Somehow that excitement wore off quickly, like literally in a matter of weeks. I booked a couple of shoots because I realized the camera had been sitting in my bag untouched, except for the occasional photo i wanted to take of my daughters. A lot of the shoots I had booked never came to fruition. Some of them were canceled because things came up for the model. “Don’t worry, it is cool. We can reschedule another time.” The reality for me in those moments was a sense of relief, like a huge weight had been lifted off of me. Some of the shoots were canceled because of, well, me. The excitement of having booked something new had slowly turned into this sense of foreboding. “You’re going to fuck this one up, Shawn. Why are you going to waste their time?” I am not sure how or even when this change occurred for me. Photography was no longer fun to me. Shooting, lighting, editing; things i used to love so much had deflated like an old balloon. I had zero desire to pick up the camera for any reason whatsoever. The motivation to edit/process photos was simply gone.
This came up last night while I was talking with a friend. I had sat down to finally set about fixing the issue with Photoshop and Windows Ink causing my tablet to be an over-sized paperweight collecting dust. Convinced that all the steps I had taken were going to work, I fired up Lightroom and Photoshop to get caught up on editing the digital images from the past 3 or 4 shoots I had done. I scrolled through my LR catalog until I hit the 2019 folder. And then i just stared at the screen, dumbfounded and bewildered. I had only shot 8 times last year. And two of the shoots that I had planned to finish editing last night, I had shot them in July. Even worse to me, the photos I had managed to create last year were just really flat and lack luster. Not because of the people I had worked with. This was all on me.
There are a lot of reasons why last year was so unproductive for me, for why I had lost all desire.
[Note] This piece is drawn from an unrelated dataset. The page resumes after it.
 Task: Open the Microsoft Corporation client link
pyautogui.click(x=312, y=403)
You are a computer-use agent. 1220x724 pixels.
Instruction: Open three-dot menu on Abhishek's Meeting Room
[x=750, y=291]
It wasn’t just my photography that had been affected. Skateboarding. Friendships. Relationships. Family. I had pretty much managed to disconnect myself completely from all the things that used to bring me joy. I had created incredibly convenient excuses to just waste an entire year doing nothing, literally doing nothing while sitting in my house. Depression and anxiety is real, y’all. And within depression and anxiety live manic episodes…one day you wake up and everything feels great; like top of the fucking world great. But then that high starts to wear off. Wait, who am i kidding? It doesn’t just wear off. It falls off hard, like you weren’t paying attention to where you were walking and just stepped off a cliff, falling in to what feels like a never ending abyss. And then somehow right before you hit the bottom of this void, everything feels wonderful and amazing again.
There is some good news out of all of this though. I read a LOT of good books. Discovered and listened to some incredible music. Created new routines to replace the stagnation. Even managed to pick up the camera and create some again. Every day isn’t great still., but it could always be worse.